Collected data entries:
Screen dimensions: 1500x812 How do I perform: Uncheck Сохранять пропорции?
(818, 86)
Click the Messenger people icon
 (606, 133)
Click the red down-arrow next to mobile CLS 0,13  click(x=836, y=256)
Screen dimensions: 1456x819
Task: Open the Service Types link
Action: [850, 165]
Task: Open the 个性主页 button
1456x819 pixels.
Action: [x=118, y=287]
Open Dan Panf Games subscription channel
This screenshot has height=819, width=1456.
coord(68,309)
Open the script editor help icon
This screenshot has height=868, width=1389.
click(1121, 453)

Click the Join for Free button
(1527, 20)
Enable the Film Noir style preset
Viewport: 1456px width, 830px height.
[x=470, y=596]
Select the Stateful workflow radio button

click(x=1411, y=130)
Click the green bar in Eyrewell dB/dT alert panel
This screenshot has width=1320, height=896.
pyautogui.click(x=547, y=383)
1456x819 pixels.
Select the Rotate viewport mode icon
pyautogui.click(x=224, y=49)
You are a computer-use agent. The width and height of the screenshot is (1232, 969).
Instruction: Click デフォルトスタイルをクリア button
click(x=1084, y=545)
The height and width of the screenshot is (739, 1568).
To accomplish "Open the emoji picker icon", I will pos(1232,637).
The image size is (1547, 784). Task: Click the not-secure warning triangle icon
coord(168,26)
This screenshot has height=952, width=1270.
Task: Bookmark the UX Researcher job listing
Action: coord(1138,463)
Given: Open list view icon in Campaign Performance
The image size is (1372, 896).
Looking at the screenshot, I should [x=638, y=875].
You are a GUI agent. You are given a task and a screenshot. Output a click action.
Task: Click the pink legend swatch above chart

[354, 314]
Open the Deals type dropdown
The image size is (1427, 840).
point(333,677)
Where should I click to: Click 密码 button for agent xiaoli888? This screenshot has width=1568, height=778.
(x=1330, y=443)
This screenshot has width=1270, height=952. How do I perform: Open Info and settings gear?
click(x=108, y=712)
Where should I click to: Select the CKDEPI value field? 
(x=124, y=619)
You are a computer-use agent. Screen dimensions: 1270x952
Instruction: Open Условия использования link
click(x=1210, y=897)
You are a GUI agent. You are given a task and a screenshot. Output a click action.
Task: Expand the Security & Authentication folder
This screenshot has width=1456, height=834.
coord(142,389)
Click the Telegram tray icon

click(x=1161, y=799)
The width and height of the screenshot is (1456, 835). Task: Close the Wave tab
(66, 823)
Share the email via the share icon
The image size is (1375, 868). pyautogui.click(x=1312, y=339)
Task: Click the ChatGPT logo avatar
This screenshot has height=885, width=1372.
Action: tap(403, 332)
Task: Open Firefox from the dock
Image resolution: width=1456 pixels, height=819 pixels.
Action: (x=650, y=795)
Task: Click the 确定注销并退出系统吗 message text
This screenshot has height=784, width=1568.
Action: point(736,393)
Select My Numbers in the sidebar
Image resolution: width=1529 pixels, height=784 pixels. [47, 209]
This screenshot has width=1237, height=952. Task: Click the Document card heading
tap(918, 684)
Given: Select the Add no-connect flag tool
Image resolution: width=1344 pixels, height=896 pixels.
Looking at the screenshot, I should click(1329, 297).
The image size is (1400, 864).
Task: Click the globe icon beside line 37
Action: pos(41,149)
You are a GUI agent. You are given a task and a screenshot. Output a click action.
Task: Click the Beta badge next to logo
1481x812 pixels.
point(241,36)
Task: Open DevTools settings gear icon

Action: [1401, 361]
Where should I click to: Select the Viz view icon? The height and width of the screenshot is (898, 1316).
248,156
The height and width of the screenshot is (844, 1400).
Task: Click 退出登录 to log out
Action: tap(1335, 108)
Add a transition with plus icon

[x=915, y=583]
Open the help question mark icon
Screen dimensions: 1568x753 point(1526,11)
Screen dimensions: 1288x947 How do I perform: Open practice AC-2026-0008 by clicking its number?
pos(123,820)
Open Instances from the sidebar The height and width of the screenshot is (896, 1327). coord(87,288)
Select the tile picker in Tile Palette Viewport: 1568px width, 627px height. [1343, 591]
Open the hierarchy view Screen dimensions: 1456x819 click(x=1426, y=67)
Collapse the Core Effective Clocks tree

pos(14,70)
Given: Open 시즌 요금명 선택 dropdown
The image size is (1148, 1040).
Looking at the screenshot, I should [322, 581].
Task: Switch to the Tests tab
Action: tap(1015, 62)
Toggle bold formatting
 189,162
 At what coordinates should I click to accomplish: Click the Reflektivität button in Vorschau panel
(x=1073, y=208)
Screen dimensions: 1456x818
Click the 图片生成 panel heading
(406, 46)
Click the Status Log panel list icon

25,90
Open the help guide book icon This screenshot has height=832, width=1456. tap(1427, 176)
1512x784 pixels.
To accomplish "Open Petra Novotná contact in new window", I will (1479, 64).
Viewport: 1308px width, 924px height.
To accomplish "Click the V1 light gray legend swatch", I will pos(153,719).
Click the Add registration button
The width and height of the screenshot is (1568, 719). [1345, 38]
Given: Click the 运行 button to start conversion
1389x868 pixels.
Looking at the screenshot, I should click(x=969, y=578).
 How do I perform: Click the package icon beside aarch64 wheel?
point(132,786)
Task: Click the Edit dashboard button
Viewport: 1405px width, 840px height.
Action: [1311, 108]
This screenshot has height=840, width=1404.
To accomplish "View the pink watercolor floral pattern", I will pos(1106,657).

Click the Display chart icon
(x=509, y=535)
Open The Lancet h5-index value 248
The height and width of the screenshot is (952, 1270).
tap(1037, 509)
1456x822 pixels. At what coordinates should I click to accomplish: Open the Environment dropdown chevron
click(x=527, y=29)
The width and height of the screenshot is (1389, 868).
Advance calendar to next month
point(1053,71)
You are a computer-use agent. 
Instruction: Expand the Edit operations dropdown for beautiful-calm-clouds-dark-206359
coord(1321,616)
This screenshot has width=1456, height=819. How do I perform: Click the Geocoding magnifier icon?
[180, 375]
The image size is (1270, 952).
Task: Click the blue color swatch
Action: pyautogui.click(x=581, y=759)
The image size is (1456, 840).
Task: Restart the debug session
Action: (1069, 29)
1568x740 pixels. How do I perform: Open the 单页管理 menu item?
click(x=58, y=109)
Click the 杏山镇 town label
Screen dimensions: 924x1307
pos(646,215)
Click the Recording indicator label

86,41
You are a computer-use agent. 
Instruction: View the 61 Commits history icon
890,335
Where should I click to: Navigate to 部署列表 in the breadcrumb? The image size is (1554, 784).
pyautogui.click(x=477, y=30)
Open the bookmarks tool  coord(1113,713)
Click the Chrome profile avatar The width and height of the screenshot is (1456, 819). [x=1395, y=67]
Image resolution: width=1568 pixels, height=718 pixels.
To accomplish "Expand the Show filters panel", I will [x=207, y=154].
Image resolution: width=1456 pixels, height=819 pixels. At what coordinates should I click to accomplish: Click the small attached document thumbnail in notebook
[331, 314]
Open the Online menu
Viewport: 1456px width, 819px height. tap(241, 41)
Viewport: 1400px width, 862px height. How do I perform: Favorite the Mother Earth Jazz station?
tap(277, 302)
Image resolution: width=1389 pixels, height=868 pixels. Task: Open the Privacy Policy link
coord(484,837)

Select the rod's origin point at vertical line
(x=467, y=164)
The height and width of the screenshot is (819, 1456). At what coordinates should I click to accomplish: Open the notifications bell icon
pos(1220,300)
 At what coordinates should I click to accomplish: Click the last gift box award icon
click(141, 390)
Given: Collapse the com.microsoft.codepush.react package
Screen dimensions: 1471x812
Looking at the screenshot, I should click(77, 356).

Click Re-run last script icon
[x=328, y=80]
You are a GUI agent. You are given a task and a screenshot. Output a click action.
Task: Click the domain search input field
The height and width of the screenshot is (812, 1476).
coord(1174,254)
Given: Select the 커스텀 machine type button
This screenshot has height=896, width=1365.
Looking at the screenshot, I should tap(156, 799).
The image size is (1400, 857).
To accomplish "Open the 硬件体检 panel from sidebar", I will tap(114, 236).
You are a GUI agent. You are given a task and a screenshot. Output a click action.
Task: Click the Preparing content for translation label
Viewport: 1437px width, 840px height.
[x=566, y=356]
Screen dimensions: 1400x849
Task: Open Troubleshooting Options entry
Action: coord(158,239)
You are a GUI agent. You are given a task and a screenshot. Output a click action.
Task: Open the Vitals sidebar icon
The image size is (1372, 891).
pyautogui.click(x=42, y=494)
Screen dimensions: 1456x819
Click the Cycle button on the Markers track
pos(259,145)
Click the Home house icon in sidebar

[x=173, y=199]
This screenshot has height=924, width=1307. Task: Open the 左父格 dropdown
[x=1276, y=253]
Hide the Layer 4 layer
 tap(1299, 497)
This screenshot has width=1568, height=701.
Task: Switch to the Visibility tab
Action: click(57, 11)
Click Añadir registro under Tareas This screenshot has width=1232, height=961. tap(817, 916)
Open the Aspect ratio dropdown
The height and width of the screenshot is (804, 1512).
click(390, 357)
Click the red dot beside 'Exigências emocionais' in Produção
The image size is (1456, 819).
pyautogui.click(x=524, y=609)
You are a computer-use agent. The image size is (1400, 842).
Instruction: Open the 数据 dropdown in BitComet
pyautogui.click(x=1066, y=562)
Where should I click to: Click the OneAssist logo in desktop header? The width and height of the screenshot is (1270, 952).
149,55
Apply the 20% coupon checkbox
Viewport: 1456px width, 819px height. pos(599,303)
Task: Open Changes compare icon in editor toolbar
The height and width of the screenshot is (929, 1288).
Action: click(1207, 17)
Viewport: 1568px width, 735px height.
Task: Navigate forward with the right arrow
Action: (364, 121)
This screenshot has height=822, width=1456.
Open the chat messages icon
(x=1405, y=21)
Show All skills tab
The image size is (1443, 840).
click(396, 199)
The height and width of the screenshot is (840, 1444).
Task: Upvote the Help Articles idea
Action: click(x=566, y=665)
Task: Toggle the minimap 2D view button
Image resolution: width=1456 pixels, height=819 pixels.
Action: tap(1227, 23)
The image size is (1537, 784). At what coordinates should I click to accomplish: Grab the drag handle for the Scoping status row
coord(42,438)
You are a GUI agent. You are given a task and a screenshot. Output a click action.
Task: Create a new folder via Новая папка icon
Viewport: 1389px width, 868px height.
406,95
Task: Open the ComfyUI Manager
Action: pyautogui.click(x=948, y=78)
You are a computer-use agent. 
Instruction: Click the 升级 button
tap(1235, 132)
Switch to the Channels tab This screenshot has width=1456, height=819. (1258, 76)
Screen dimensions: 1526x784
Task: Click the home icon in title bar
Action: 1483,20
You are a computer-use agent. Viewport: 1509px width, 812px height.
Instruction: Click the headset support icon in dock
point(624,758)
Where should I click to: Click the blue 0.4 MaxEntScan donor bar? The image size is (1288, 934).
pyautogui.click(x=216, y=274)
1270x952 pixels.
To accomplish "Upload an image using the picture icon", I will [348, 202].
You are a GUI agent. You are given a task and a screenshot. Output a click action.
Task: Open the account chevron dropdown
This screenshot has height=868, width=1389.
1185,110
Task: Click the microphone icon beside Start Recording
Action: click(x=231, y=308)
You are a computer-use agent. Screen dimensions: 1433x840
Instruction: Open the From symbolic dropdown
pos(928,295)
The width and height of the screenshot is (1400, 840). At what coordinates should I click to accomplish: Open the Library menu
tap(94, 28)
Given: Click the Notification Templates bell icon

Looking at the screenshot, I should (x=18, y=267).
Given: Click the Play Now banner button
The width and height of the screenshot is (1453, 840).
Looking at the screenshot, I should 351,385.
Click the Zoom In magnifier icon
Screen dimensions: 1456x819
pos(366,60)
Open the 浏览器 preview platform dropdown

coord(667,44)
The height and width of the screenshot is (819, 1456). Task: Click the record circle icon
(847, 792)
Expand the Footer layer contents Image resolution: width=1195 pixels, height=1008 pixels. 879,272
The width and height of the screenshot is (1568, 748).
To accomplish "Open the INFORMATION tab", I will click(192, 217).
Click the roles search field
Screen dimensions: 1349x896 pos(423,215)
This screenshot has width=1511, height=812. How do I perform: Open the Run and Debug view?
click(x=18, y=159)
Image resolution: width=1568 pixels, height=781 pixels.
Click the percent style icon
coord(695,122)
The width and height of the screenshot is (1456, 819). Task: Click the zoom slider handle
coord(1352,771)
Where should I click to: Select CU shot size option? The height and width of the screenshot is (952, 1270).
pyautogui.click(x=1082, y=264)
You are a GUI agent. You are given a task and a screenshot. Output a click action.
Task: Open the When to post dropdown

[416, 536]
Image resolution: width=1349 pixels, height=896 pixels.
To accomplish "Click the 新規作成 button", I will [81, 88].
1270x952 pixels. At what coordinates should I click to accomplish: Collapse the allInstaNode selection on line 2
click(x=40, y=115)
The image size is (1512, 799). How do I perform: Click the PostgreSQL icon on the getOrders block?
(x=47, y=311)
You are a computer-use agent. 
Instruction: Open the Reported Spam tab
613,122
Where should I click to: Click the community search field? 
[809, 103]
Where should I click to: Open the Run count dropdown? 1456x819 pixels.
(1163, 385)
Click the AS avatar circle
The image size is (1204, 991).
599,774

:: Your task ::
Leave out every line before the one containing "Instruction: Open the Reported Spam tab". Transcribe that line and all lines after it through the end of the data above, exactly.

:: Response area ::
Instruction: Open the Reported Spam tab
613,122
Where should I click to: Click the community search field? 
[809, 103]
Where should I click to: Open the Run count dropdown? 1456x819 pixels.
(1163, 385)
Click the AS avatar circle
The image size is (1204, 991).
599,774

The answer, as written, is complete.